=== Extract provided ===
..............................

Oftentimes the domain on which a technical framework is applied matters a great deal. Imagine, if you will, an explicit statistical test for a phylogenetic relationship between a set of extant populations, whereby one infers a group of ancestral populations. If the genus is Drosophila, it’s academic. Interesting, but academic. If the genus is Homo, then it gets complicated.
People care a great deal about the historical inferences made from human population genomic datasets. I say genomic, and not genetic, because the last ten years with genome-wide analyses and ancient DNA is very different from what we saw in the late 20th century and aughts. The definitive granularity is such that population genomics has touched upon very sensitive and precious issues, both in a scholarly and non-scholarly context.
A lot of the time I have my head down reading supplements where the statistical methods are. The reality is that this sort of science is cutting edge, and there are always later revisions. Usually you can see where those revisions might come from if you look at the detailed methods and conclusions that are found in the supplements. Also, you will find that that is where you see the limitations, and the reasons that the authors chose particular parameters.
To give you a sense of what I’m talking about, consider 2016’s Genomic insights into the origin of farming in the ancient Near East. The paper proper is 24 pages. But the supplemental text is 148 pages. There is a lot of interesting stuff in there, but I would just jump to page 125 and read the whole section there and down to the end. The method portion is important because you always need to take number values in results with a grain of salt. You see for example later work which refines fractions significantly when it comes to estimating admixture between a finite set of putative populations. And the last section seems likely to become a paper in and of itself at some point
But that doesn’t mean that the genetic inferences are not robust and come out of a vacuum. In the details the phylogenetic models being tested are going to be wrong on many particulars, but in relation to hypotheses being tested they are often entirely sufficient to reject to accept.
For example, there was long the idea that the Basque people of the western trans-Pyrenees region of Spain and France descended from pre-farming Europeans, and therefore the Basque language, which is an isolate, might have local roots which went back to the Pleistocene. Today, ancient DNA along with explicit testing of various phylogenetic scenarios makes it clear that the largest fraction of Basque ancestry derives from “Early European Farmers,” who represent a demographic pulse which radiated out of the Eastern Mediterranean and reached Spain 7,500 years ago. Of course Basques do have local hunter-gatherer ancestry, but these Mesolithic peoples themselves were the last in a sequence of very distinctive populations in Pleistocene Europe. Finally, Basques do have admixture from Indo-European peoples, just less than other people in Iberia.

..............................

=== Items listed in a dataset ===
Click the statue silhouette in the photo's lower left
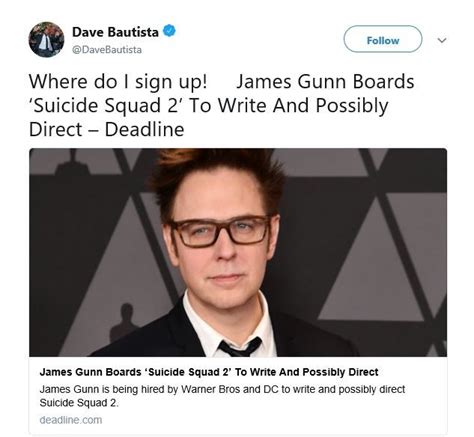(125, 322)
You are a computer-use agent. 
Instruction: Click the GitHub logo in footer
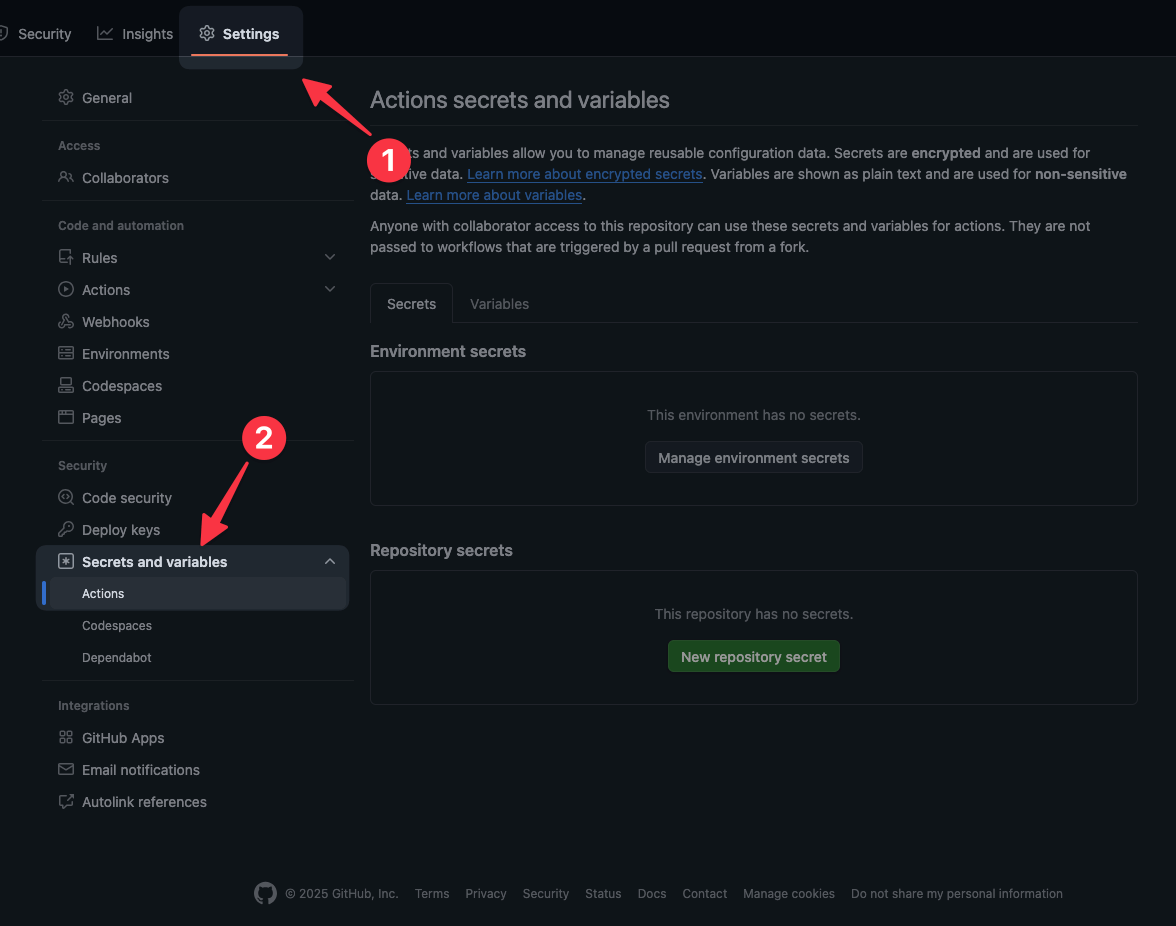coord(265,893)
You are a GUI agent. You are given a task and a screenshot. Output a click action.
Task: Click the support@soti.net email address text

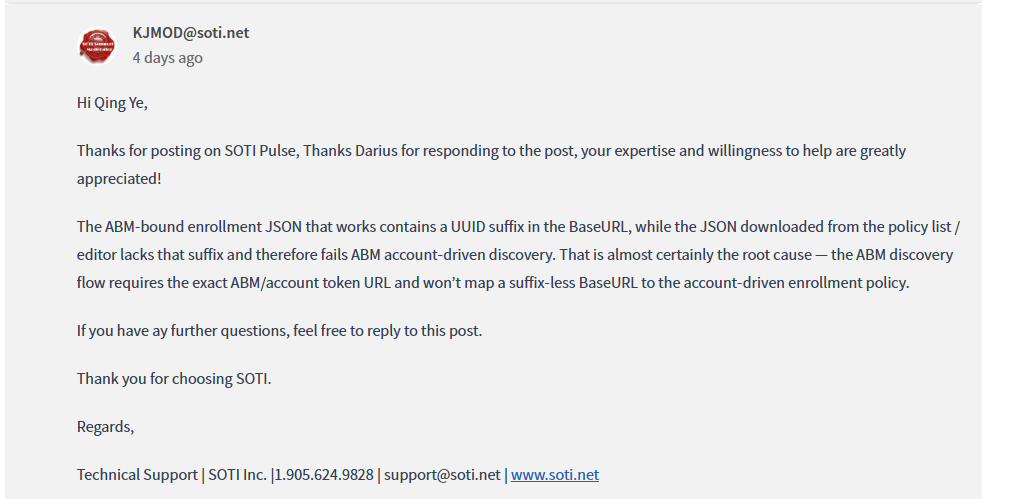point(442,475)
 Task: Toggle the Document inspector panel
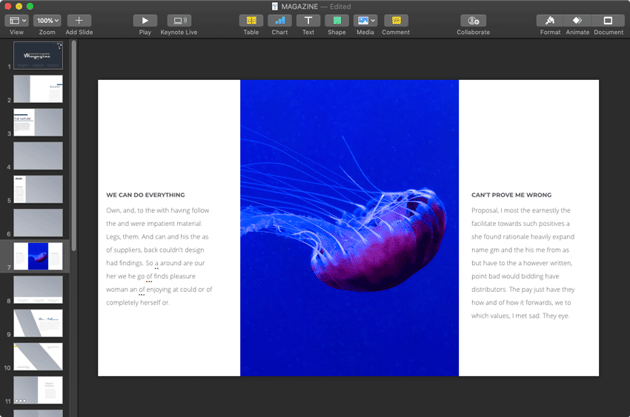608,20

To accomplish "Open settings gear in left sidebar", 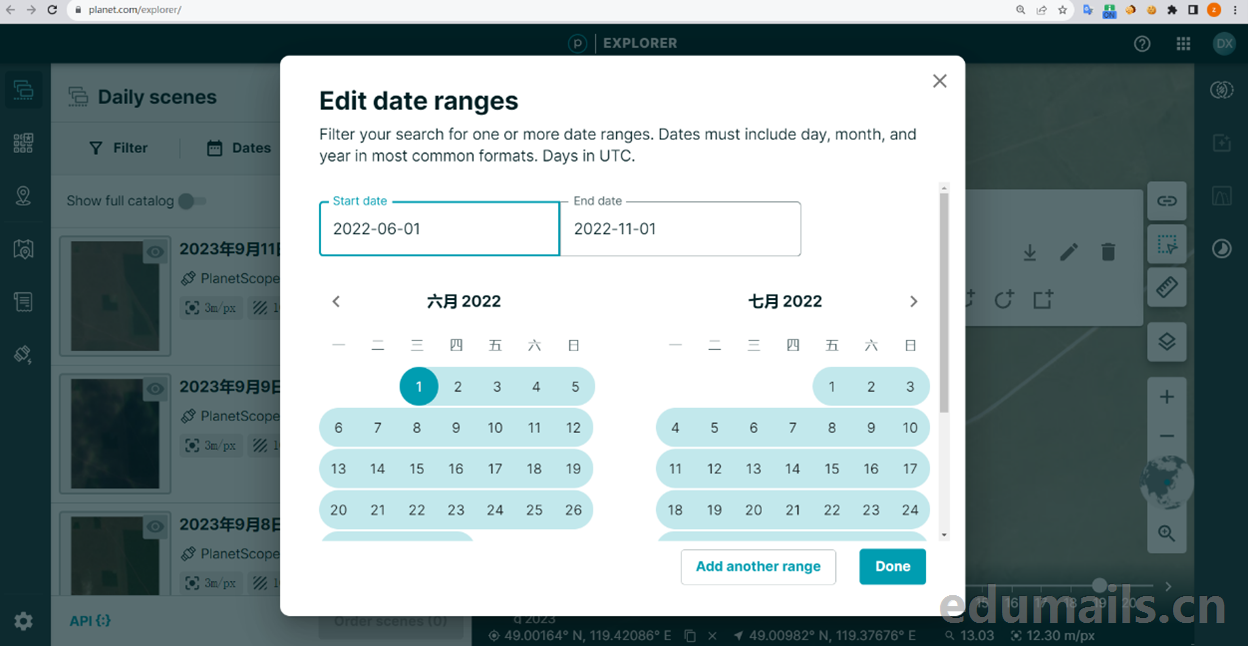I will point(24,621).
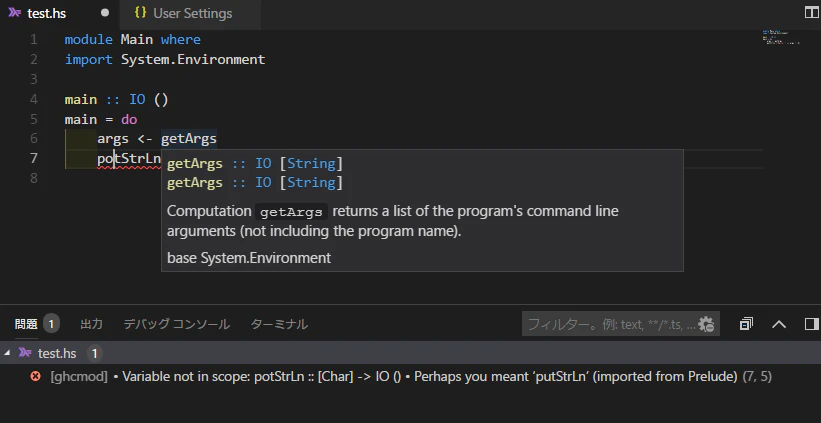Click the unsaved dot on test.hs tab

105,13
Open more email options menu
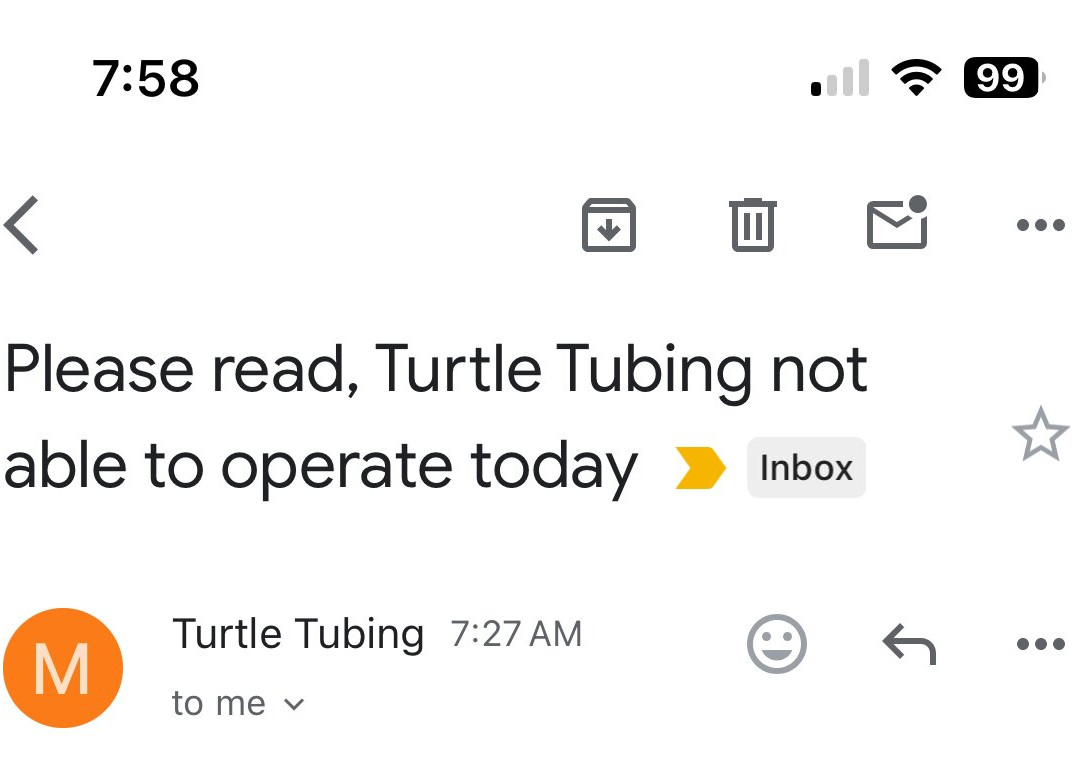 1039,224
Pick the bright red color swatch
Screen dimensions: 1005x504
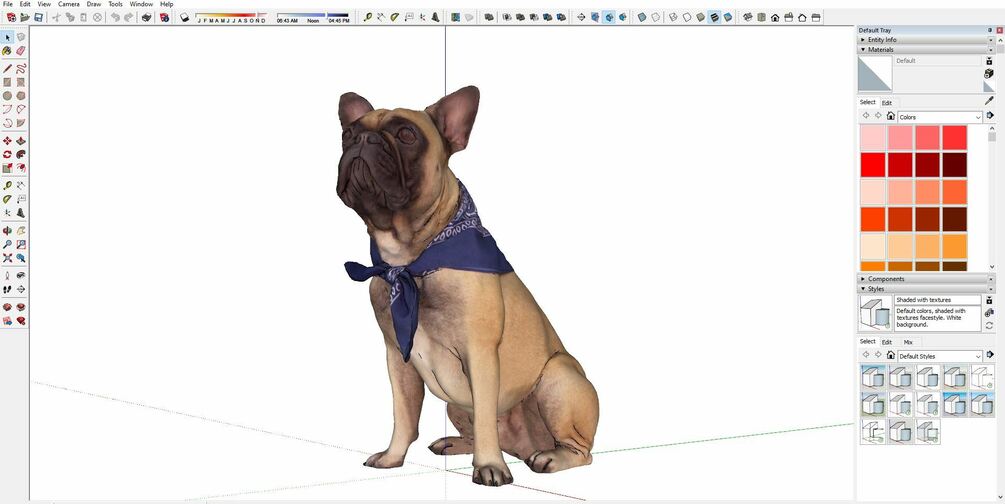872,165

..............................

=== Work to complete ===
1) In the passage on population genomics, how many pages long is the supplemental text of the 2016 paper on the origin of farming in the ancient Near East?
2) Continue the passage on population genomics from its final sentence.
These items are separate material, apart from the passage on population genomics.

=== Responses in order ===
1) The supplemental text is 148 pages long.

2)
Of course, genetics can’t tell us about languages. Using linguistic labels in population genetic papers is to some extent a lexical convenience, but it is also one we use because of the constellation of information we have. The last major demographic pulse into Iberia is associated with an ancestry which derives from Central Eurasia. This ancestry is copious in Northern Europe, but is also found in South Asia, and ancient DNA suggests its expansion occurred between 5,000 and 3,500 years ago. It also happens that the Indo-European languages are spoken in both India and Europe. The natural inference then is to make an association between this language family, and this demographic pulse.
Some observers note discordance between estimated fractions from paper to paper, but don’t seem to understand that the point isn’t to estimate fractions of ancestry as ends in and of themselves, but to estimate fractions of ancestry to expose and highlight demographic change (or lack thereof). We can say with a very high degree of certainty that the period between 3000 and 2000 BC witnessed massive demographic change in Northern Europe. Somewhat later there was a similar change in Southern Europe, but more demographically modest. These are simple facts.
There are some scholars, frankly often archaeologists, who dismiss the relevance of the genetic findings. But anyone who has read archaeology knows that there are many cases where researchers see demographic continuity, and posit in situ cultural evolution, where it is just as possible that a new people arrived. The reason ancient DNA has revolutionized our understanding of prehistory isn’t because it has brought us new knowledge, it has foregrounded old and buried knowledge. The knowledge being that migration matters.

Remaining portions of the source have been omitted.